### [STATED PROBLEM]
Print everything from the line containing "You are a computer-use agent. Viewport: 1200px" down to the end of the records, both ends included, without changing a thing.
═══ DATASET RECORDS ═══
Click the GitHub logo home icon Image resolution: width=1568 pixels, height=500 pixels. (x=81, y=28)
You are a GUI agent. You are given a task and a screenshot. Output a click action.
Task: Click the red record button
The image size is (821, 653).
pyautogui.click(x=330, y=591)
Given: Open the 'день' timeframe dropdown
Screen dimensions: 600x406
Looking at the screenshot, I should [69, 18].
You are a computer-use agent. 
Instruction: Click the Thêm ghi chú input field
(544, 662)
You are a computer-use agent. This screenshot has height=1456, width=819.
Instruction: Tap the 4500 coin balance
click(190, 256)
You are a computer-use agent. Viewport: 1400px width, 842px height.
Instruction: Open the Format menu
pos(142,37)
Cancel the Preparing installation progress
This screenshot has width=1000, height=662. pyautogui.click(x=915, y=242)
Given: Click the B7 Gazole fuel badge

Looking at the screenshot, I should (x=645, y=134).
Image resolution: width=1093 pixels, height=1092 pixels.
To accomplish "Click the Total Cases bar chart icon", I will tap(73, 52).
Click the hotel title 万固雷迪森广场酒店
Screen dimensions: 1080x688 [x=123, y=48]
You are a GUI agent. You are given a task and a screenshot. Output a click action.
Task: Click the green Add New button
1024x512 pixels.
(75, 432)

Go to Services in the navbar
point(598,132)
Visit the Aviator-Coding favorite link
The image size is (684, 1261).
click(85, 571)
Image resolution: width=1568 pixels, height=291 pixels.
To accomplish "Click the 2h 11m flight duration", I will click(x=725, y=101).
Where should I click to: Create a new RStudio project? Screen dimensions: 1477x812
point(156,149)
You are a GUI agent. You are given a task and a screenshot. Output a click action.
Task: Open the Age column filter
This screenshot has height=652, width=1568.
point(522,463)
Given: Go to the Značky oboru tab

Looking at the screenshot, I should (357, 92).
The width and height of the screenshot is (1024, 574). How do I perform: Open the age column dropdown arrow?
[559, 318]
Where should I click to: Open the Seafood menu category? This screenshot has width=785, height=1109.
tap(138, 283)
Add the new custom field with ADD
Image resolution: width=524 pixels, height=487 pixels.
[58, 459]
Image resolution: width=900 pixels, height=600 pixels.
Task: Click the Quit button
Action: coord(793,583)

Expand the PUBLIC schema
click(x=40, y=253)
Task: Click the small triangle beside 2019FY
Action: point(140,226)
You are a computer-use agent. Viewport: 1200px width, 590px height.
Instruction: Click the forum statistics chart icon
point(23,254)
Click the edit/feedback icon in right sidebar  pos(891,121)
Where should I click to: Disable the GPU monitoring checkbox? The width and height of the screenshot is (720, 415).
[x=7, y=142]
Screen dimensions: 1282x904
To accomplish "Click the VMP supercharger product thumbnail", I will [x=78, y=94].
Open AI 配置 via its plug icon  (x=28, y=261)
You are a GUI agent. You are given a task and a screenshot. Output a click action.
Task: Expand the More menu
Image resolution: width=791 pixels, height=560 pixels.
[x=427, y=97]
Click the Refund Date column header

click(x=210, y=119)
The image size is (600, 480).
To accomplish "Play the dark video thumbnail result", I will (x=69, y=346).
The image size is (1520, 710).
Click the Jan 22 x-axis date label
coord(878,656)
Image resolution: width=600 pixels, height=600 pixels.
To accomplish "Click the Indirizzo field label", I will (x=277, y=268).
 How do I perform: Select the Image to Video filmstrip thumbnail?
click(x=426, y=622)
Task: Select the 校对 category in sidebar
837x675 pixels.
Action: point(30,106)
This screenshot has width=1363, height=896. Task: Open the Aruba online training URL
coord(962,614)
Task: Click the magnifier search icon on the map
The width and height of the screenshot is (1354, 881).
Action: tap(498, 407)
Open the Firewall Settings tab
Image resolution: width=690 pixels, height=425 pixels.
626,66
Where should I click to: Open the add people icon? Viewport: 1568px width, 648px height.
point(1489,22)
═══
### [WRITTEN RESPONSE]
You are a computer-use agent. Viewport: 1200px width, 590px height.
Instruction: Click the forum statistics chart icon
point(23,254)
Click the edit/feedback icon in right sidebar  pos(891,121)
Where should I click to: Disable the GPU monitoring checkbox? The width and height of the screenshot is (720, 415).
[x=7, y=142]
Screen dimensions: 1282x904
To accomplish "Click the VMP supercharger product thumbnail", I will [x=78, y=94].
Open AI 配置 via its plug icon  (x=28, y=261)
You are a GUI agent. You are given a task and a screenshot. Output a click action.
Task: Expand the More menu
Image resolution: width=791 pixels, height=560 pixels.
[x=427, y=97]
Click the Refund Date column header

click(x=210, y=119)
The image size is (600, 480).
To accomplish "Play the dark video thumbnail result", I will (x=69, y=346).
The image size is (1520, 710).
Click the Jan 22 x-axis date label
coord(878,656)
Image resolution: width=600 pixels, height=600 pixels.
To accomplish "Click the Indirizzo field label", I will (x=277, y=268).
 How do I perform: Select the Image to Video filmstrip thumbnail?
click(x=426, y=622)
Task: Select the 校对 category in sidebar
837x675 pixels.
Action: point(30,106)
This screenshot has width=1363, height=896. Task: Open the Aruba online training URL
coord(962,614)
Task: Click the magnifier search icon on the map
The width and height of the screenshot is (1354, 881).
Action: tap(498, 407)
Open the Firewall Settings tab
Image resolution: width=690 pixels, height=425 pixels.
626,66
Where should I click to: Open the add people icon? Viewport: 1568px width, 648px height.
point(1489,22)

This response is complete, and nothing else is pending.